She cried furiously, “Oh, you—— John Evered, you! I hate you! I’ll always hate you. You and your father—both of you. Don’t you laugh at me!”
A little frightened at the storm he had evoked he touched her arm. She wrenched violently away, was near falling, recovered herself. “Don’t touch me!” she bade him.
He watched her run into the house.
XII
ONE day in the first week of September, a day when there was a touch of frost in the air, and a hurrying and scurrying of the clouds overhead as though they would escape the grip of coming winter, Evered took down his double-bitted ax from its place in the woodshed and went to the grindstone and worked the two blades to razor edge. John was in the orchard picking those apples which were already fit for harvesting. Ruth was helping him.

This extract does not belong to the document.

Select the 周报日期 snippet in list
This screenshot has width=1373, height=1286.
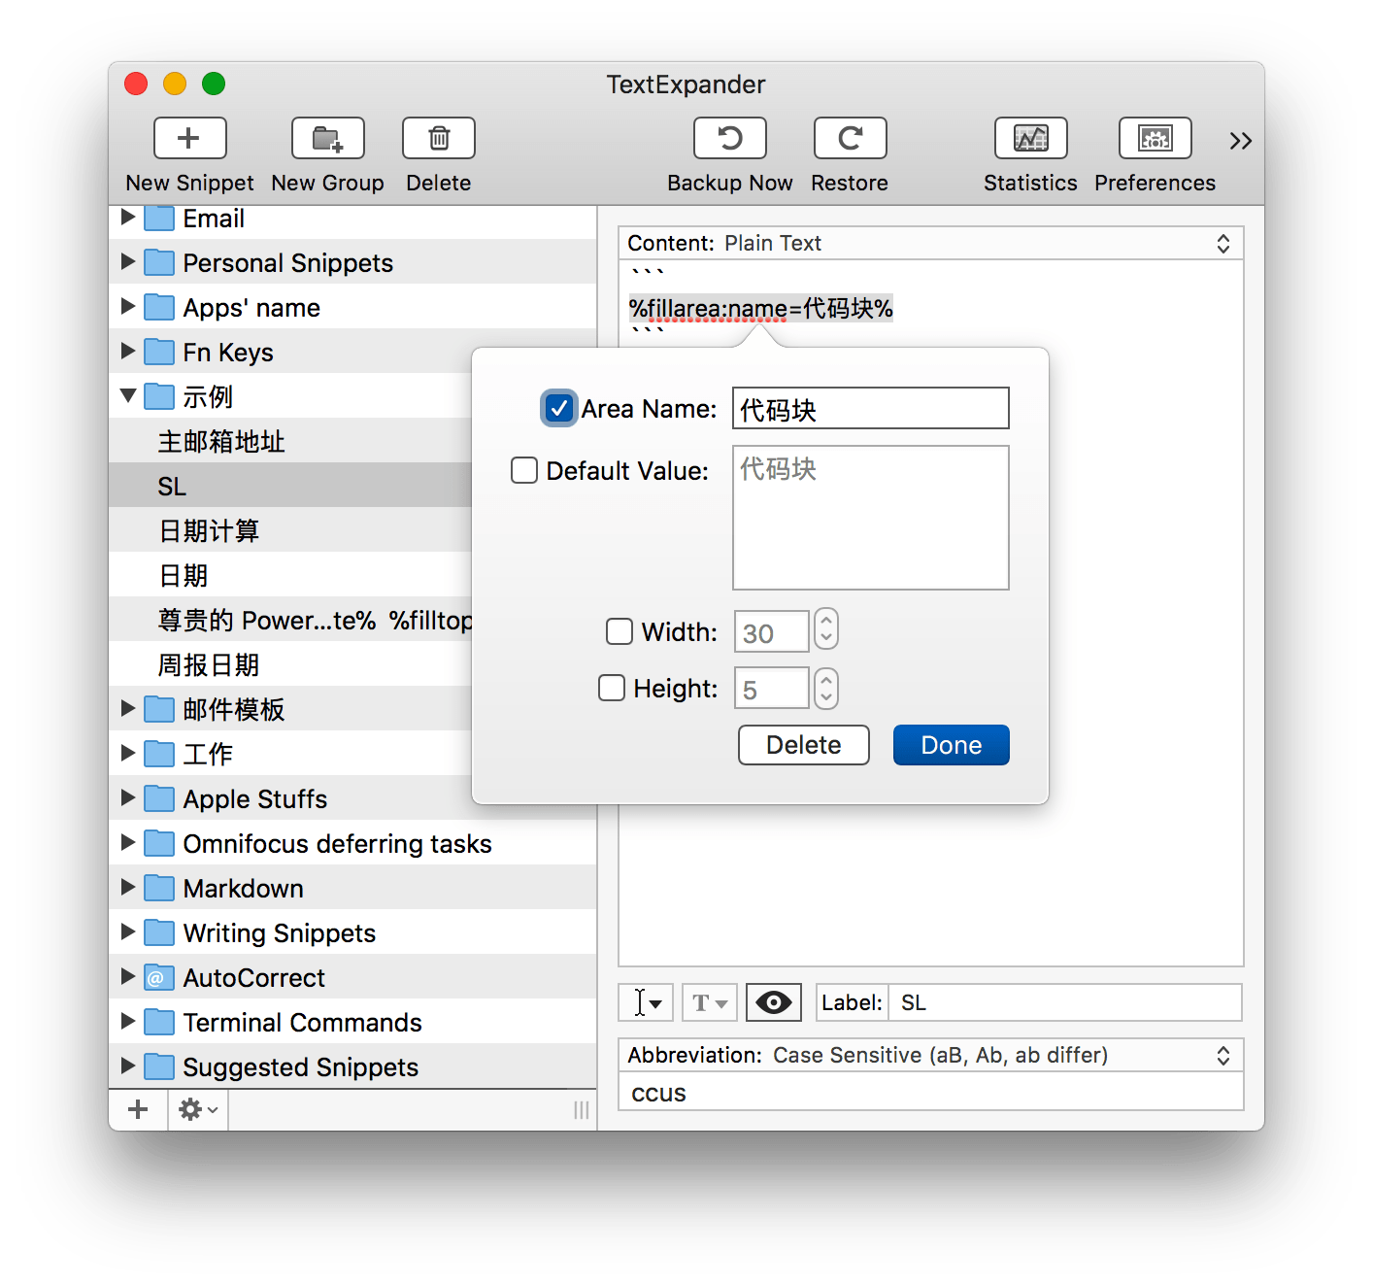click(209, 665)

There was not much of the fruit, and Evered had said to them, “I’ll go down into the woodlot and get out some wood.”
When he was gone Ruth and John looked at each other; and John asked, “Does he know Darrin is there, I wonder? Know where he is?”

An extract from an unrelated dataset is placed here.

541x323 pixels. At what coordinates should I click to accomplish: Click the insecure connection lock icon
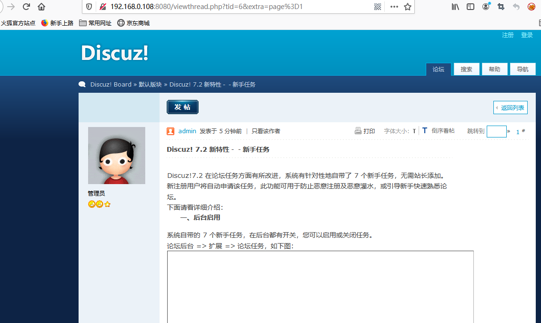click(x=102, y=7)
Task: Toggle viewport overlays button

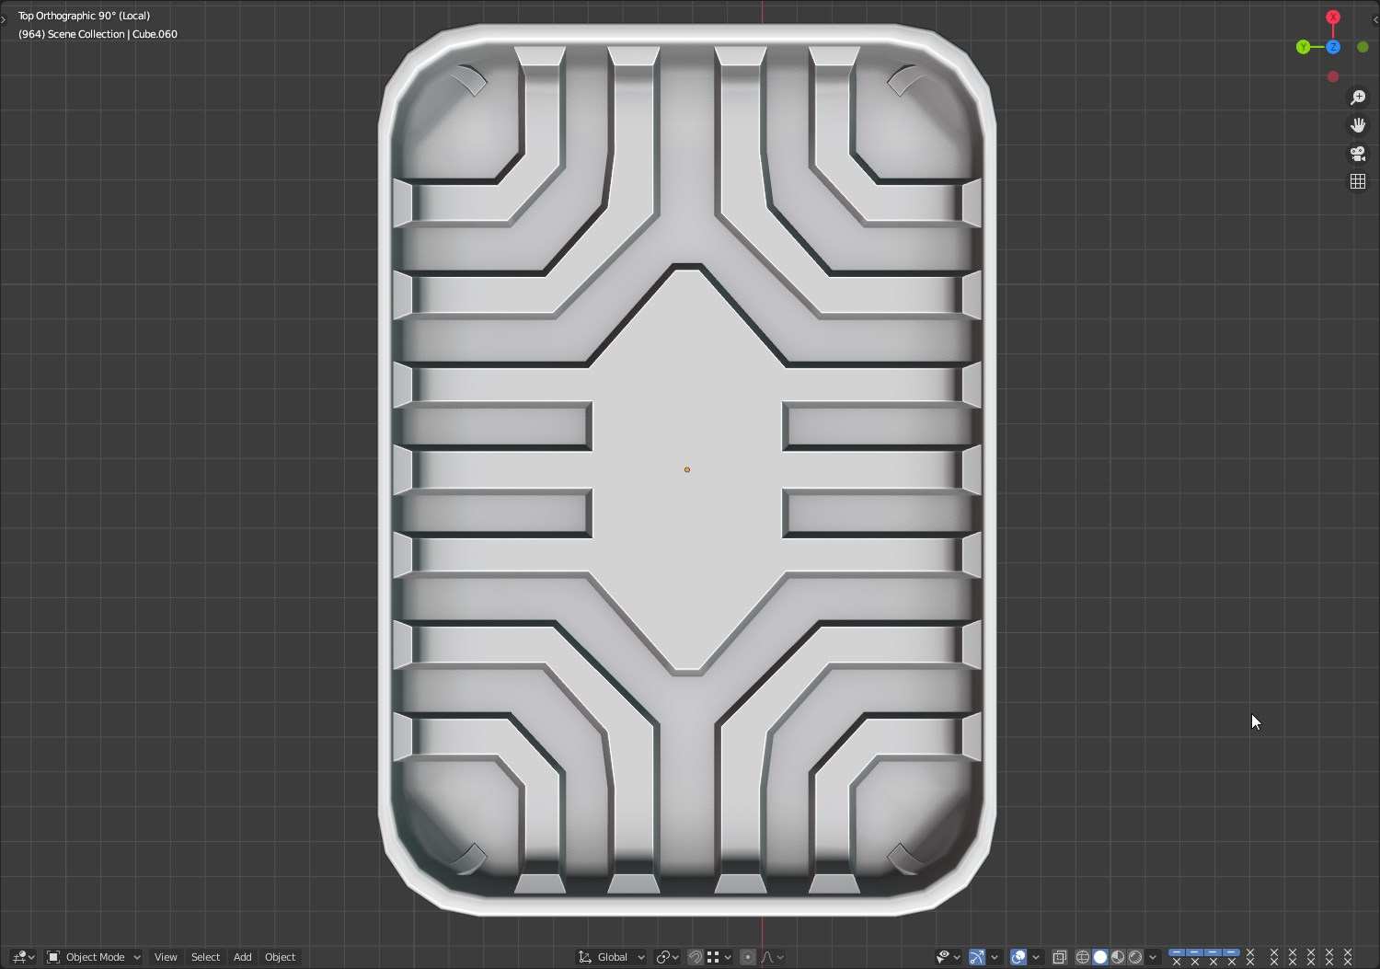Action: point(1018,957)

Ruth said, “I don’t know. He sees more than you think. Anyway, it won’t hurt him to know.”
Evered shaped the ax to his liking, slung it across his shoulder, and walked down the wood road till he came to a growth of birch which was ready for the ax. The trees would be felled and cut into lengths where they lay, then hauled to the farm and piled in the shed to season under cover for a full twelve months before it was time to use the wood. Evered’s purpose now was simply to cut down the trees, leaving the later processes for another day.

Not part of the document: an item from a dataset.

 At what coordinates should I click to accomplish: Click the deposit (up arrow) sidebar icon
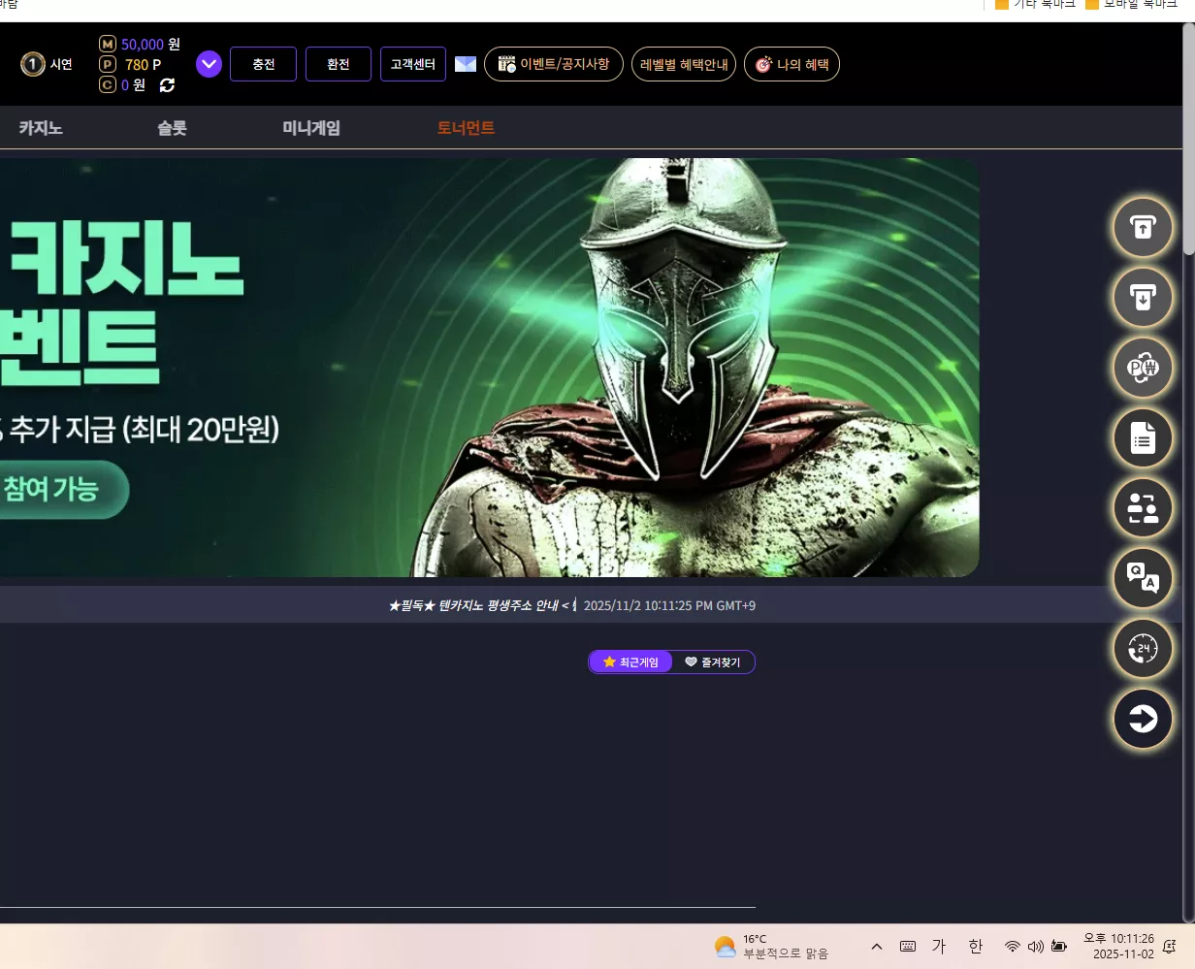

He had chosen the task in response to some inner uneasiness which demanded an outlet. The man’s overflowing energy had always been his master; it drove him now, drove him with a new spur—the spur of his own thoughts. He could never escape from them; he scarce wished to escape, for he was never one to dodge an issue. But if he had wished to forget, Fraternity would not have permitted it. The men of the town, he saw, were watching him with furtive eyes; the women looked upon him spitefully. He knew that most people thought he should have killed the red bull before this; but Evered would not kill the bull, partly from native stubbornness, partly from an unformed feeling that he, not the bull, was actually responsible. He was growing old through much thought upon the matter; and it is probable that only his own honest certainty of his wife’s misdoing kept him from going mad. He slept little. His nerves tortured him.